Todd Bensman, senior national security fellow at the Center for Immigration Studies: “TPS is one of the most unnecessary American immigration policies on the books. It has allowed some 400,000 foreign nationals subject to deportation to stay, ostensibly for a finite time, after their homelands suffered natural catastrophes or warfare. But almost none ever actually return. That’s because TPS alters the status of its beneficiaries from illegally present and deportable to de-facto perpetually legal, incredulously lasting for decades. The chief problem with TPS is that it simply is not what its advocates always sell it as. Decades of TPS reveal it to be the rankest of intellectual frauds in that it so cynically exploits the innate humanitarian impulses that define American culture.

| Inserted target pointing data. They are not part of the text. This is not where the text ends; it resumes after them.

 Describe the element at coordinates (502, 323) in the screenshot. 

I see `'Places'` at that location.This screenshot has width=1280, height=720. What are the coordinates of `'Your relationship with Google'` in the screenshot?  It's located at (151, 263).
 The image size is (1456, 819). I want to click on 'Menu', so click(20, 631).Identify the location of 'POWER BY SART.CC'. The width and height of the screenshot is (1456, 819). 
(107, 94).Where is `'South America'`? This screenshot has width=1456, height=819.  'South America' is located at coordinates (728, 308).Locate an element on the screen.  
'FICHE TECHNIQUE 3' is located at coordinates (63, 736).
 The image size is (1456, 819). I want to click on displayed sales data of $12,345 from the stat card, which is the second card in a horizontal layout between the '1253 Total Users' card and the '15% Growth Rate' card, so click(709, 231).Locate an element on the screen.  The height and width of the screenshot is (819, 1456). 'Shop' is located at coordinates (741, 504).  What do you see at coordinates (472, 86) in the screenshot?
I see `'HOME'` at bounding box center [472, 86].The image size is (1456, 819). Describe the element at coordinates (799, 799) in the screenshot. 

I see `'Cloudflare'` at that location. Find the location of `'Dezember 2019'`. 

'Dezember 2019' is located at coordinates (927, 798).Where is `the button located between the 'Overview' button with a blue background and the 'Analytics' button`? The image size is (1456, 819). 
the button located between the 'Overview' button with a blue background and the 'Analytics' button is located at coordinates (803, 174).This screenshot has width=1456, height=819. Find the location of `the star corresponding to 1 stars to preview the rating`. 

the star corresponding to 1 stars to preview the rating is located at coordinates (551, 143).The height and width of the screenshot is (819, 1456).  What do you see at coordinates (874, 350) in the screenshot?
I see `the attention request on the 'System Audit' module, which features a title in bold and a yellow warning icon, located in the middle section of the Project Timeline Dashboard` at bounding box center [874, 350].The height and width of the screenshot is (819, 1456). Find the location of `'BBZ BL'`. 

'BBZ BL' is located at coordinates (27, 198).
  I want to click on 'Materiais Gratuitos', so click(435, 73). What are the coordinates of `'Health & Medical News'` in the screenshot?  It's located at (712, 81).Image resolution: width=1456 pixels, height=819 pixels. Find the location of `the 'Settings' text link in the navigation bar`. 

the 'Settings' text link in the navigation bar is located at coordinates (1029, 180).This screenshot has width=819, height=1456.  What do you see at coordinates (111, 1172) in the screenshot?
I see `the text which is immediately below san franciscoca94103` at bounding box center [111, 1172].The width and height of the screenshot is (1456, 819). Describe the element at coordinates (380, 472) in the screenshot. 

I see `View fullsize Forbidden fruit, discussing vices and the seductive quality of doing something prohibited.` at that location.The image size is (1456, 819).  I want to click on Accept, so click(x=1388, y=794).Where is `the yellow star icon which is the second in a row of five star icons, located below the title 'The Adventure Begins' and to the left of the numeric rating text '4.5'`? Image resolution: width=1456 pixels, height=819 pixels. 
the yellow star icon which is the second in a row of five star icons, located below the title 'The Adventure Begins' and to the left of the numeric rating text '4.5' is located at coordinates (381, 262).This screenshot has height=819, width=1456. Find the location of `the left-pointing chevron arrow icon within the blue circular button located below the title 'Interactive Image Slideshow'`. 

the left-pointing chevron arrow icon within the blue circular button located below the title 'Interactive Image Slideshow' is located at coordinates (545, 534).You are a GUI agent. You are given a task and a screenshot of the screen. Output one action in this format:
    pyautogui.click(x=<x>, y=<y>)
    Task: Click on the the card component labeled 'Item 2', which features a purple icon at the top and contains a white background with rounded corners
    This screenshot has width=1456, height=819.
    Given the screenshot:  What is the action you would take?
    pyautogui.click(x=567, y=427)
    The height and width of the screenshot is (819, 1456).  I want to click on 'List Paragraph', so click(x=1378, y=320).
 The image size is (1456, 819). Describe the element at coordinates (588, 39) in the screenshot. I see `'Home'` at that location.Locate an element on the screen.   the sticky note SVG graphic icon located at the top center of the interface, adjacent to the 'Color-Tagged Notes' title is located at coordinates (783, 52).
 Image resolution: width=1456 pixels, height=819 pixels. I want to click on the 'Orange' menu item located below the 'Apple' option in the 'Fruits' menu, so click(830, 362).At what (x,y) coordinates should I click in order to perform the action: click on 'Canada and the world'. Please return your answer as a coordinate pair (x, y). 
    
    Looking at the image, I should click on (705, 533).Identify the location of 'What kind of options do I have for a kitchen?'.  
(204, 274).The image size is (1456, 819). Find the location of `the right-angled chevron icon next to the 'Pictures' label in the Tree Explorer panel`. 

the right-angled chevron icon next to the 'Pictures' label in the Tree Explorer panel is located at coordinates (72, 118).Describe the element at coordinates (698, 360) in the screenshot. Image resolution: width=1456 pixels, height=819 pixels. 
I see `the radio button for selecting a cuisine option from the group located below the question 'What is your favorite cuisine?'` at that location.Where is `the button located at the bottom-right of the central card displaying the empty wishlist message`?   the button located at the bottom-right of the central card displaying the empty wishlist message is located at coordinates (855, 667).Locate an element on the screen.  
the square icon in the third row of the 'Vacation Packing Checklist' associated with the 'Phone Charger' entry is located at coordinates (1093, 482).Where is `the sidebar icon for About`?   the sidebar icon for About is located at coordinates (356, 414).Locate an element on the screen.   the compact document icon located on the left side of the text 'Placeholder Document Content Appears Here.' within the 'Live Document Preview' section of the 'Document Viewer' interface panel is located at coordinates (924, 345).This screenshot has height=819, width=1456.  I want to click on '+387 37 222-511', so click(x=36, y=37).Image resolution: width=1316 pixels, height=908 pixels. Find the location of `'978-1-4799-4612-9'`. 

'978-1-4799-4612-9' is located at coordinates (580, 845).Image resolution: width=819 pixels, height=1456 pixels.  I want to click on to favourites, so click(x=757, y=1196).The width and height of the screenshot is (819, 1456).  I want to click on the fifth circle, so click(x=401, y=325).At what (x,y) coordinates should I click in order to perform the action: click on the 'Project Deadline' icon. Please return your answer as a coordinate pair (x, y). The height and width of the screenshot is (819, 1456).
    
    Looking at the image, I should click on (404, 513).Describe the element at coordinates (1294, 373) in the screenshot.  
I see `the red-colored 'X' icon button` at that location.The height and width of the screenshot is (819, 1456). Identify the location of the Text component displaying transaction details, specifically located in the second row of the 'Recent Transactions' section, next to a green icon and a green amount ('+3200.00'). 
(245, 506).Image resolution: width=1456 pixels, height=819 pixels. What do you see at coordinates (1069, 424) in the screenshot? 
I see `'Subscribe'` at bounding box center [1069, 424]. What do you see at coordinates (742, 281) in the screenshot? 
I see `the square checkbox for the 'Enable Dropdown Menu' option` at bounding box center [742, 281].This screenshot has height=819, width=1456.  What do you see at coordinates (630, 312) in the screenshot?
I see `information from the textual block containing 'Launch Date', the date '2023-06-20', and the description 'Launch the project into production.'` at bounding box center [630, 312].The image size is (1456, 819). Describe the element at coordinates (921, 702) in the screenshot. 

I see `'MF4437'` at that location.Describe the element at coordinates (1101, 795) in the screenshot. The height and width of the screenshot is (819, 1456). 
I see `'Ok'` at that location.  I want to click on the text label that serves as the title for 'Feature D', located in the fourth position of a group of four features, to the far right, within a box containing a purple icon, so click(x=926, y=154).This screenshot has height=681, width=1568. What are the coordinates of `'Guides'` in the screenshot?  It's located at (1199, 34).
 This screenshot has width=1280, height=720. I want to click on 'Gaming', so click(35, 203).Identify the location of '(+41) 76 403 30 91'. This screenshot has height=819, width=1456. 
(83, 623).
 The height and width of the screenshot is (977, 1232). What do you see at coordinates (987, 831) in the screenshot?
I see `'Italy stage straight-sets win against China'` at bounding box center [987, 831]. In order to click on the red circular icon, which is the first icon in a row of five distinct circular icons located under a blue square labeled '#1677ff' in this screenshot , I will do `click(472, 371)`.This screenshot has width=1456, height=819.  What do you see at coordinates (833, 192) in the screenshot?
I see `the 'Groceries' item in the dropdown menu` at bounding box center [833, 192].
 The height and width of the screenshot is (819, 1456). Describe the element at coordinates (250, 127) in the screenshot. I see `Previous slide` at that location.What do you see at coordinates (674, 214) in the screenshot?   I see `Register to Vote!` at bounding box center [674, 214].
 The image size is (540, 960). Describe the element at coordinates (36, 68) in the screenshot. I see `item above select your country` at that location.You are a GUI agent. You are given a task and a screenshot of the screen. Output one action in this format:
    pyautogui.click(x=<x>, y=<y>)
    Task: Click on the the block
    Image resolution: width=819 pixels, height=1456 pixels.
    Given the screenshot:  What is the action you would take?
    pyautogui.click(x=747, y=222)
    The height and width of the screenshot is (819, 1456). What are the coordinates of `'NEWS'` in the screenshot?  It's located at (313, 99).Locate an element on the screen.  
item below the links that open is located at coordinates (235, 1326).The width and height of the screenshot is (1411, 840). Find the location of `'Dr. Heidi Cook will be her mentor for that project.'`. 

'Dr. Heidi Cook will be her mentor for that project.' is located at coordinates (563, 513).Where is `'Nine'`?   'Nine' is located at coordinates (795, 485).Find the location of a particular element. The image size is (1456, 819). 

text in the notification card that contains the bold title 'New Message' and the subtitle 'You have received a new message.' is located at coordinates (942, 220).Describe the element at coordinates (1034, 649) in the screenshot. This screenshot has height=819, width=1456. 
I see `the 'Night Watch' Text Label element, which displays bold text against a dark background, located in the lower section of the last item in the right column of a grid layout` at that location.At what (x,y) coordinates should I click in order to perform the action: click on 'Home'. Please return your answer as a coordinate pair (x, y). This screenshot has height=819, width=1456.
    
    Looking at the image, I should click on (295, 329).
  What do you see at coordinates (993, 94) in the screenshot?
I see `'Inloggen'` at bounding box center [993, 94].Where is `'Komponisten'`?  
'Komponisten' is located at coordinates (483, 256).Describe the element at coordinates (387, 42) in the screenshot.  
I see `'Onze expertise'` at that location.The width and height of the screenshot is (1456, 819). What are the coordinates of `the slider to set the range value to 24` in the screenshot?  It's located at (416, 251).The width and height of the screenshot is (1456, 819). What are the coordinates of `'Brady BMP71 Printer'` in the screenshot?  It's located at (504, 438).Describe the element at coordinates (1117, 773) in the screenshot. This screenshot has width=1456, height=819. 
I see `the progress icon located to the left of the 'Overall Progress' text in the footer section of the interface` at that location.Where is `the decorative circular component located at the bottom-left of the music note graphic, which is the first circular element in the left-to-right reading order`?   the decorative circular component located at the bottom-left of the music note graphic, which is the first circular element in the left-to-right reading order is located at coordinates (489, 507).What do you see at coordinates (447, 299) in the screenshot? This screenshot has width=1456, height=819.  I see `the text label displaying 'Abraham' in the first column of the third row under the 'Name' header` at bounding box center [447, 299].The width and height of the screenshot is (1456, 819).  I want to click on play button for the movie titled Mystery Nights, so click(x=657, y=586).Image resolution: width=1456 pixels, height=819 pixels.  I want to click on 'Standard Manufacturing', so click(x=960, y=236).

For that reason alone, it should not be invoked again. It is no surprise that anti-border advocates would want Guatemalans to receive the perpetual legal residency of TPS, because they made up the largest percentage of the 2019 mass migration crisis that saw nearly one million Central Americans cross the southern U.S. border on asylum claims for which the vast majority are proving ineligible. So long as TPS operates under the false guise that it is only temporary and not perpetual, it should not be used as a fig leaf to now reward those hundreds of thousands with permanent legalization, lest doing so inspire hundreds of thousands more to come next. TPS is entirely unnecessary since, in any real emergency, U.S. Immigration and Customs Enforcement may simply pause deportations until a home-country catastrophe has passed. TPS is an intellectually dishonest cover that robs U.S. citizens of their right to debate the true merits of granting perpetual residency to hundreds of thousands of people who are illegally present. Instead, America opens the gates, believing the false pretext that refuge is short-term. TPS advocates and beneficiaries well know they will exploit the inevitable time when American memories of the initial representation fade. While TPS should be discarded as an obvious ruse, the United States should use its power to suspend deportations for a while when circumstances require in line with its innate humanitarian values.”